The Two Faces of Dr. Jekyll

Wyrd Britain reviews Hammer's 'The Two Faces of Dr. Jekyll'.
Between 1957 and 1964 Hammer director Terence Fisher worked his way through pretty much all the great monsters of horror - 'The Curse of Frankenstein' (1957), 'Dracula' (1958), 'The Hound of the Baskervilles' (1959), 'The Mummy' (1959), 'The Curse of the Werewolf' (1961) 'The Phantom of the Opera' (1962), 'The Gorgon' (1964) - and in 1960 he brought Robert Louis Stevenson's 'Strange Case of Dr. Jekyll and Mr.
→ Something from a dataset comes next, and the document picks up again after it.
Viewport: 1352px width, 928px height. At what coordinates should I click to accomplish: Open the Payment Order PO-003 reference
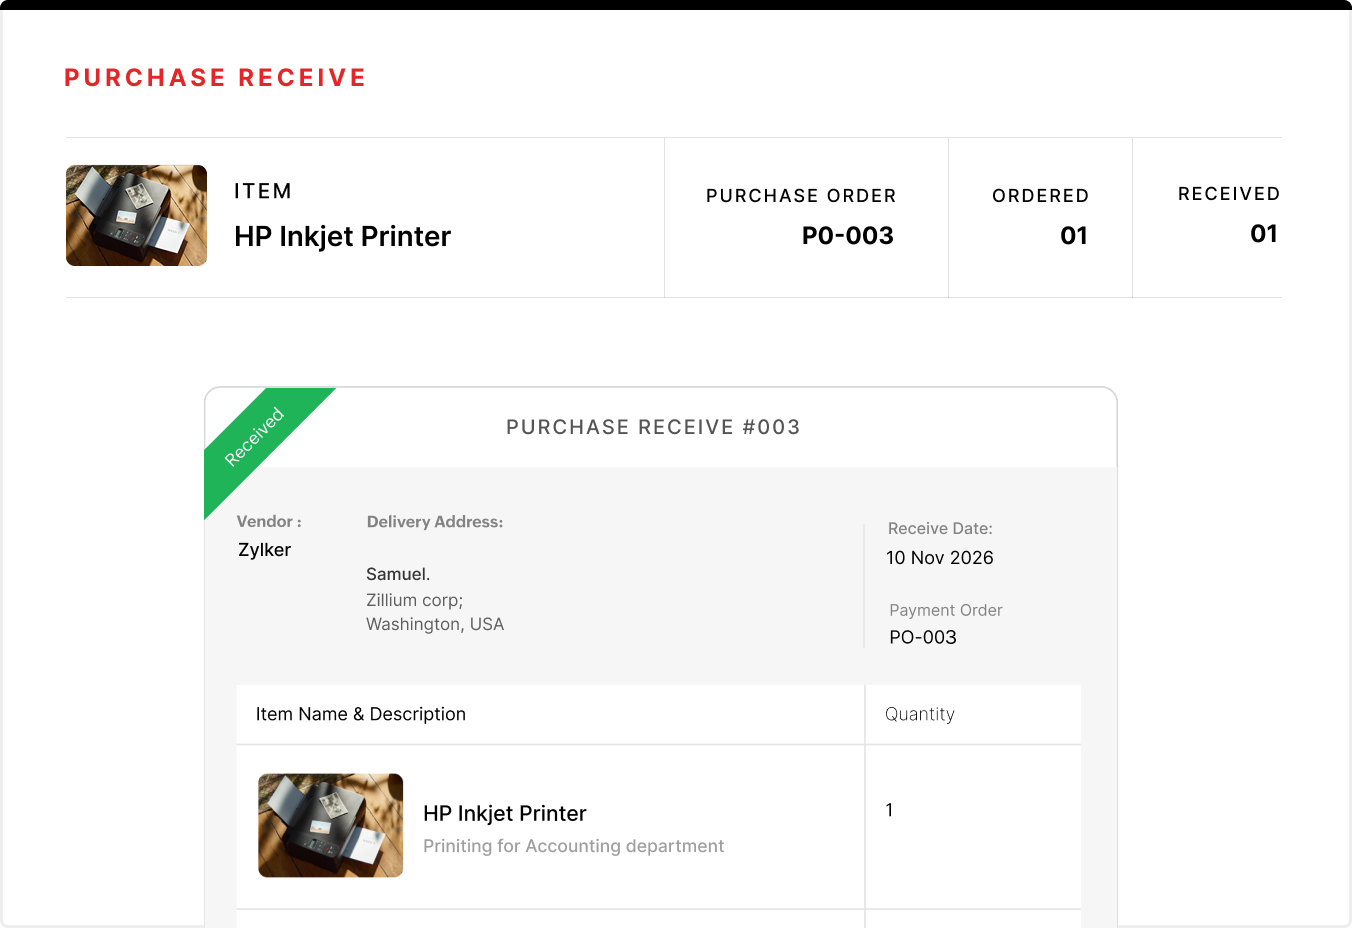click(921, 637)

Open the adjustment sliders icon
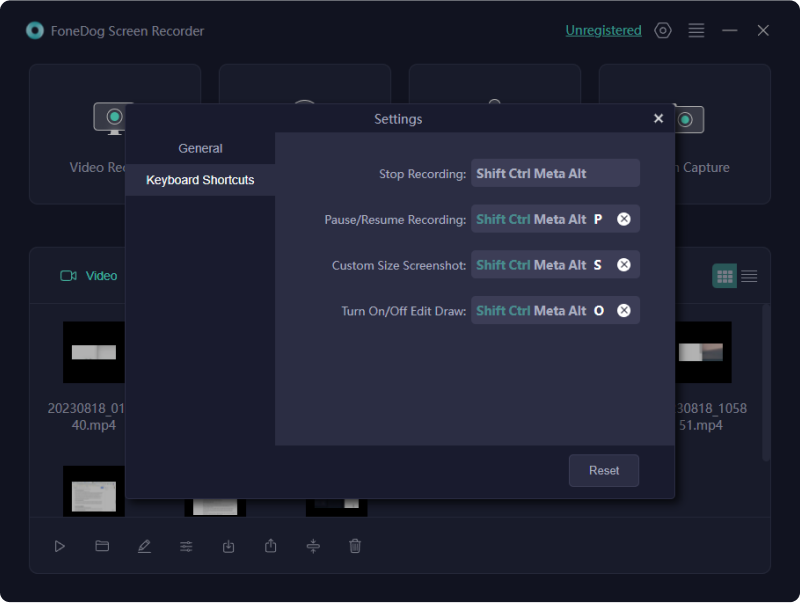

Hyde' to the screen from a screenplay by Wolf Mankowitz ('The Day the Earth Caught Fire' & 'Casino Royale') with considerably less success than he did those earlier movies.

In 'The Two Faces of Dr Jekyll'  we find Paul Massie, a Canadian actor with a short history of appearances in British movies of this time, labouring under some ridiculous fake facial hair, as the driven and slightly deranged Dr Henry Jekyll attempting to "free the creature within" at which he succeeds with, for those around him at least, terrifying results unleashing his suave and utterly sociopathic alter ego Edward Hyde.

Wyrd Britain reviews Hammer's 'The Two Faces of Dr. Jekyll'.

Wyrd Britain reviews Hammer's 'The Two Faces of Dr. Jekyll'.
Massie, as Jekyll, is a bit of a ham but comes alive with wide eyed malice as Hyde whilst those around him, including Dawn Addams ('The Vampire Lovers') as Kitty Jekyll, Christopher Lee as the scrounging, caddish Paul Allen and David Kossoff ('The Mouse That Roared') s Dr Littauer, flounder against an uninspired script that despite some typically garish nightclub scenes and a tour of the lowlights of London never really manages to elicit much of a spark from neither cast nor director.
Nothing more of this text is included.